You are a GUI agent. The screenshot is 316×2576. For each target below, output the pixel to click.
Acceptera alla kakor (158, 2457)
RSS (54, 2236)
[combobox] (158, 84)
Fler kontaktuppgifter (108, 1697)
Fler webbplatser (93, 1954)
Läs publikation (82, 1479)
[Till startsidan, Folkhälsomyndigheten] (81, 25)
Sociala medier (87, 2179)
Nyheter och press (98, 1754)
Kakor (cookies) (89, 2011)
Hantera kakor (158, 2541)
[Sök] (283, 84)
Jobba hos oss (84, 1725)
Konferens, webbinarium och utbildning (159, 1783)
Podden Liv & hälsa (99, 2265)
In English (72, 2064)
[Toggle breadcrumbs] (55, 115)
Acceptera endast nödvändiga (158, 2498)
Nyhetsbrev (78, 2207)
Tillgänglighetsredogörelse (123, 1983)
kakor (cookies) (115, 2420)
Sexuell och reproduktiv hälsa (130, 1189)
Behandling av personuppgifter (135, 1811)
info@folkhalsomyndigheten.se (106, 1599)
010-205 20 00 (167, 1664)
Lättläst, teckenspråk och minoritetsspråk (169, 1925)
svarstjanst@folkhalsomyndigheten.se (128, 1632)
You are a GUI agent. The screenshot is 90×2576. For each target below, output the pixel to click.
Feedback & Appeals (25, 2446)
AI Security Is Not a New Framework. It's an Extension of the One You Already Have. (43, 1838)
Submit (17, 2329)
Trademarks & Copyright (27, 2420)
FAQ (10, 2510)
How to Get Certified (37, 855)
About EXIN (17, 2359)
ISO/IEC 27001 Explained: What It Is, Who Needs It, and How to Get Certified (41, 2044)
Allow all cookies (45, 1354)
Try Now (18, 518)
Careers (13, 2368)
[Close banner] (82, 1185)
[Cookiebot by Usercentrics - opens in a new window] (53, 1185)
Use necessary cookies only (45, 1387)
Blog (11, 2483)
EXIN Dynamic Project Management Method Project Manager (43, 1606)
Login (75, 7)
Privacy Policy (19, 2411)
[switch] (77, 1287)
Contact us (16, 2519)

» **Your task**: Reproduce word for word only the first line of the listing above and each line after it through the line with "Konferens, webbinarium och".

» **Task output**:
You are a GUI agent. The screenshot is 316×2576. For each target below, output the pixel to click.
Acceptera alla kakor (158, 2457)
RSS (54, 2236)
[combobox] (158, 84)
Fler kontaktuppgifter (108, 1697)
Fler webbplatser (93, 1954)
Läs publikation (82, 1479)
[Till startsidan, Folkhälsomyndigheten] (81, 25)
Sociala medier (87, 2179)
Nyheter och press (98, 1754)
Kakor (cookies) (89, 2011)
Hantera kakor (158, 2541)
[Sök] (283, 84)
Jobba hos oss (84, 1725)
Konferens, webbinarium och utbildning (159, 1783)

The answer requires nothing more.